→ **WHAT IS REQUIRED**:
Rewrite the items below, changing every "computer-use agent" to "desktop agent" and leaving everything else untouched.

Dataset records
---*---

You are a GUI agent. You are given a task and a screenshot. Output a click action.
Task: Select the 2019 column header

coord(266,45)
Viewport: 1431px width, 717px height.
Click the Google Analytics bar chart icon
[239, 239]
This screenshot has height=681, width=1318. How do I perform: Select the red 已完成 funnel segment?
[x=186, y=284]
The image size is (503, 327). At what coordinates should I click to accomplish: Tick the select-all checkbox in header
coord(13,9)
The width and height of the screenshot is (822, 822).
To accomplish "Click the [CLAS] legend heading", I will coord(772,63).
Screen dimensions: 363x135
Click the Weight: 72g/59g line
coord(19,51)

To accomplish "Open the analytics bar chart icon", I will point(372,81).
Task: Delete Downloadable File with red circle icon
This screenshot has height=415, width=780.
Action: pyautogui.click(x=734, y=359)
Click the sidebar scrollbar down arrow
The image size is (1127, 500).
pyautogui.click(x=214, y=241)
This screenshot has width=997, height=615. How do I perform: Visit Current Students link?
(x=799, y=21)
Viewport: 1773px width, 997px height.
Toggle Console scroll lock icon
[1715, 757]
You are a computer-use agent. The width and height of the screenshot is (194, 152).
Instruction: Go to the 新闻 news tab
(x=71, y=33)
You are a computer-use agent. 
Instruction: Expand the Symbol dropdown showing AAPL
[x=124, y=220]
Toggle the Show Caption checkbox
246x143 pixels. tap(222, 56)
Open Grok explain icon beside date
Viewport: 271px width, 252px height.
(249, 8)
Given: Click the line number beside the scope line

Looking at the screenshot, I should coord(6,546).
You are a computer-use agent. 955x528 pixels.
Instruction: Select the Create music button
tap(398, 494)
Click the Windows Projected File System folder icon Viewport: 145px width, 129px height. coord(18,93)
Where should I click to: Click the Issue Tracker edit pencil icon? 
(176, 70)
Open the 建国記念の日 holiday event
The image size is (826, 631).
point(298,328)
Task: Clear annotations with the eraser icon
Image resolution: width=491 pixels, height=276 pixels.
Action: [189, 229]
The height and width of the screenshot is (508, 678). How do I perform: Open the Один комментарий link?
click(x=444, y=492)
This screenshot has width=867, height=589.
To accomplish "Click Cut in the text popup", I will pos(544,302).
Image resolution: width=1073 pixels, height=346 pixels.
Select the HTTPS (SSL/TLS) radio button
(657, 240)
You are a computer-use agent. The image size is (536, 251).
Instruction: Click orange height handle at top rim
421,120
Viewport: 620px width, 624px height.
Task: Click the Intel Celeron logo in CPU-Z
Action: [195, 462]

---*---

→ **EXERCISE OUTPUT**:
You are a GUI agent. You are given a task and a screenshot. Output a click action.
Task: Select the 2019 column header

coord(266,45)
Viewport: 1431px width, 717px height.
Click the Google Analytics bar chart icon
[239, 239]
This screenshot has height=681, width=1318. How do I perform: Select the red 已完成 funnel segment?
[x=186, y=284]
The image size is (503, 327). At what coordinates should I click to accomplish: Tick the select-all checkbox in header
coord(13,9)
The width and height of the screenshot is (822, 822).
To accomplish "Click the [CLAS] legend heading", I will coord(772,63).
Screen dimensions: 363x135
Click the Weight: 72g/59g line
coord(19,51)

To accomplish "Open the analytics bar chart icon", I will point(372,81).
Task: Delete Downloadable File with red circle icon
This screenshot has height=415, width=780.
Action: pyautogui.click(x=734, y=359)
Click the sidebar scrollbar down arrow
The image size is (1127, 500).
pyautogui.click(x=214, y=241)
This screenshot has width=997, height=615. How do I perform: Visit Current Students link?
(x=799, y=21)
Viewport: 1773px width, 997px height.
Toggle Console scroll lock icon
[1715, 757]
You are a desktop agent. The width and height of the screenshot is (194, 152).
Instruction: Go to the 新闻 news tab
(x=71, y=33)
You are a desktop agent. 
Instruction: Expand the Symbol dropdown showing AAPL
[x=124, y=220]
Toggle the Show Caption checkbox
246x143 pixels. tap(222, 56)
Open Grok explain icon beside date
Viewport: 271px width, 252px height.
(249, 8)
Given: Click the line number beside the scope line

Looking at the screenshot, I should coord(6,546).
You are a desktop agent. 955x528 pixels.
Instruction: Select the Create music button
tap(398, 494)
Click the Windows Projected File System folder icon Viewport: 145px width, 129px height. coord(18,93)
Where should I click to: Click the Issue Tracker edit pencil icon? 
(176, 70)
Open the 建国記念の日 holiday event
The image size is (826, 631).
point(298,328)
Task: Clear annotations with the eraser icon
Image resolution: width=491 pixels, height=276 pixels.
Action: [189, 229]
The height and width of the screenshot is (508, 678). How do I perform: Open the Один комментарий link?
click(x=444, y=492)
This screenshot has width=867, height=589.
To accomplish "Click Cut in the text popup", I will pos(544,302).
Image resolution: width=1073 pixels, height=346 pixels.
Select the HTTPS (SSL/TLS) radio button
(657, 240)
You are a desktop agent. The image size is (536, 251).
Instruction: Click orange height handle at top rim
421,120
Viewport: 620px width, 624px height.
Task: Click the Intel Celeron logo in CPU-Z
Action: [195, 462]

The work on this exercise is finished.